The barman claims his neighbor’s father walked up that path at midnight, in search of the Devil. A short time later, the man and his family bought properties in and around the town. He became the wealthiest man about.
“But what good was all his money,” the barman said, “when all his children died one after another, like dominoes. Only my neighbor, the youngest, survives, and he is ill and childless. The Devil always gets his due.”
He wipes down the bar as if wiping away the whole affair.
“My grandfather went up that way,” a lady chimes in. She sits at the end of the bar, beer before her, listening.
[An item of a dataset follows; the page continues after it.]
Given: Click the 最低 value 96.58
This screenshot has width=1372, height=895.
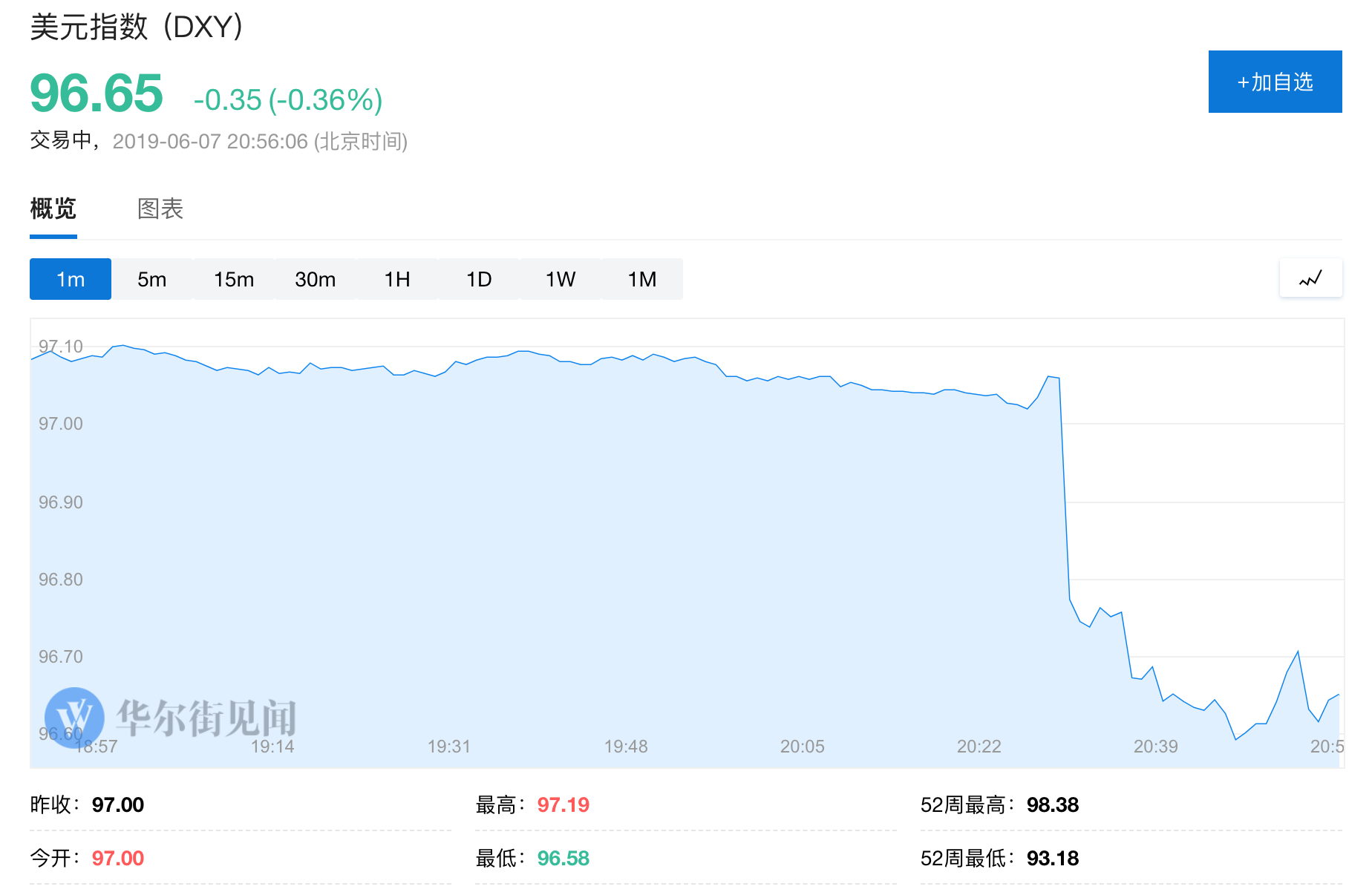Looking at the screenshot, I should tap(563, 859).
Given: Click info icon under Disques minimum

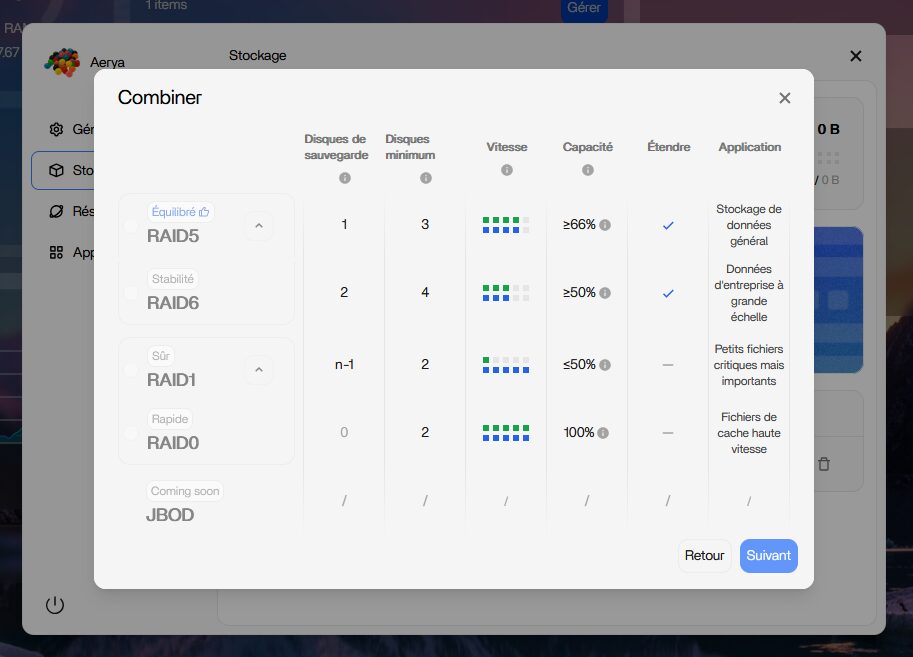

“He and my grandmother were poor as church mice. They would traipse through the woods in rags and bare feet collecting firewood to sell. One winter night, they found themselves at the edge of the path and saw a light in the tower. The place was deserted since time began. Grandfather said the light flickered, and a voice whispered in their ear, and such images of warmth and comfort filled their minds they longed for the light. So, without thinking, he said, they trudged the frozen path. At the gate they met an angel, so bright and kind. He smiled at them and said they would never be cold again. He carried a staff, and with it, struck the ground. The Angel vanished. Where he stood, my grandfather said, there remained a spark. It looked like something shining, he said, and he dug it up. They found a small hoard of gold that night, right at the gates. They were never cold again.”
The lady smiles as she sips her beer.
“I think,” she continued, “whether you meet Devil or Angel, depends on your intentions. So if you go up there, please thank the Angel for the wonderful life he gave me and my family.”
The sun set while I listened in the tavern. I step out onto the darkened street and look at the castle. There is a light in the tower.